▶ **EXERCISE**:
Copy all the lines below without altering anything.

++++ DATA FOR REVIEW ++++

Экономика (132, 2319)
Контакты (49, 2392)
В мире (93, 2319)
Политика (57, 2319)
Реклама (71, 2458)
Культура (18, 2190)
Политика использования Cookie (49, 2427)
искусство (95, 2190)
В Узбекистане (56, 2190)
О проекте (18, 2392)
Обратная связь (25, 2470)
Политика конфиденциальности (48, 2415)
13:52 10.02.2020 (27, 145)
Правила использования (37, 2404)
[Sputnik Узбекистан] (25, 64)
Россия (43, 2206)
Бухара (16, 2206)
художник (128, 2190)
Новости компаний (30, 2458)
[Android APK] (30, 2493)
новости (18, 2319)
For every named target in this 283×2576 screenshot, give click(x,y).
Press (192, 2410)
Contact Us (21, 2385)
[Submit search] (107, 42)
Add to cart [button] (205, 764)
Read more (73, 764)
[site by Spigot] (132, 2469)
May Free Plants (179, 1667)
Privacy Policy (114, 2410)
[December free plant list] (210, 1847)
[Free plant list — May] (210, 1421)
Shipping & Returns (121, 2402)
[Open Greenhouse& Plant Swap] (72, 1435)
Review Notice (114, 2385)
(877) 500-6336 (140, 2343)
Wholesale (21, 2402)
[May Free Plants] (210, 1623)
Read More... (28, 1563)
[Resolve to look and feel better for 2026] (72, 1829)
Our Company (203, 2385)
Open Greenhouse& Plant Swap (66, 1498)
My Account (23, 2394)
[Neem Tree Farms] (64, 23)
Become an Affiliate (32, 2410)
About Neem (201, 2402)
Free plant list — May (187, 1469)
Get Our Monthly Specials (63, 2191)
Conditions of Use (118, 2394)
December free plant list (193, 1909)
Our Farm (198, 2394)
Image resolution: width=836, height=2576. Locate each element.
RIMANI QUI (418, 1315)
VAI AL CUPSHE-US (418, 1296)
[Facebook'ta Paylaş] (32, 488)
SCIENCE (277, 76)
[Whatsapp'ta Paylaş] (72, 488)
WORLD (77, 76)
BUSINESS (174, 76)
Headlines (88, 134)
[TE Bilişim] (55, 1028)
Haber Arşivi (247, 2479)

++++

▶ **RESULT OF THE TASK**:
Экономика (132, 2319)
Контакты (49, 2392)
В мире (93, 2319)
Политика (57, 2319)
Реклама (71, 2458)
Культура (18, 2190)
Политика использования Cookie (49, 2427)
искусство (95, 2190)
В Узбекистане (56, 2190)
О проекте (18, 2392)
Обратная связь (25, 2470)
Политика конфиденциальности (48, 2415)
13:52 10.02.2020 (27, 145)
Правила использования (37, 2404)
[Sputnik Узбекистан] (25, 64)
Россия (43, 2206)
Бухара (16, 2206)
художник (128, 2190)
Новости компаний (30, 2458)
[Android APK] (30, 2493)
новости (18, 2319)
For every named target in this 283×2576 screenshot, give click(x,y).
Press (192, 2410)
Contact Us (21, 2385)
[Submit search] (107, 42)
Add to cart [button] (205, 764)
Read more (73, 764)
[site by Spigot] (132, 2469)
May Free Plants (179, 1667)
Privacy Policy (114, 2410)
[December free plant list] (210, 1847)
[Free plant list — May] (210, 1421)
Shipping & Returns (121, 2402)
[Open Greenhouse& Plant Swap] (72, 1435)
Review Notice (114, 2385)
(877) 500-6336 (140, 2343)
Wholesale (21, 2402)
[May Free Plants] (210, 1623)
Read More... (28, 1563)
[Resolve to look and feel better for 2026] (72, 1829)
Our Company (203, 2385)
Open Greenhouse& Plant Swap (66, 1498)
My Account (23, 2394)
[Neem Tree Farms] (64, 23)
Become an Affiliate (32, 2410)
About Neem (201, 2402)
Free plant list — May (187, 1469)
Get Our Monthly Specials (63, 2191)
Conditions of Use (118, 2394)
December free plant list (193, 1909)
Our Farm (198, 2394)
Image resolution: width=836, height=2576. Locate each element.
RIMANI QUI (418, 1315)
VAI AL CUPSHE-US (418, 1296)
[Facebook'ta Paylaş] (32, 488)
SCIENCE (277, 76)
[Whatsapp'ta Paylaş] (72, 488)
WORLD (77, 76)
BUSINESS (174, 76)
Headlines (88, 134)
[TE Bilişim] (55, 1028)
Haber Arşivi (247, 2479)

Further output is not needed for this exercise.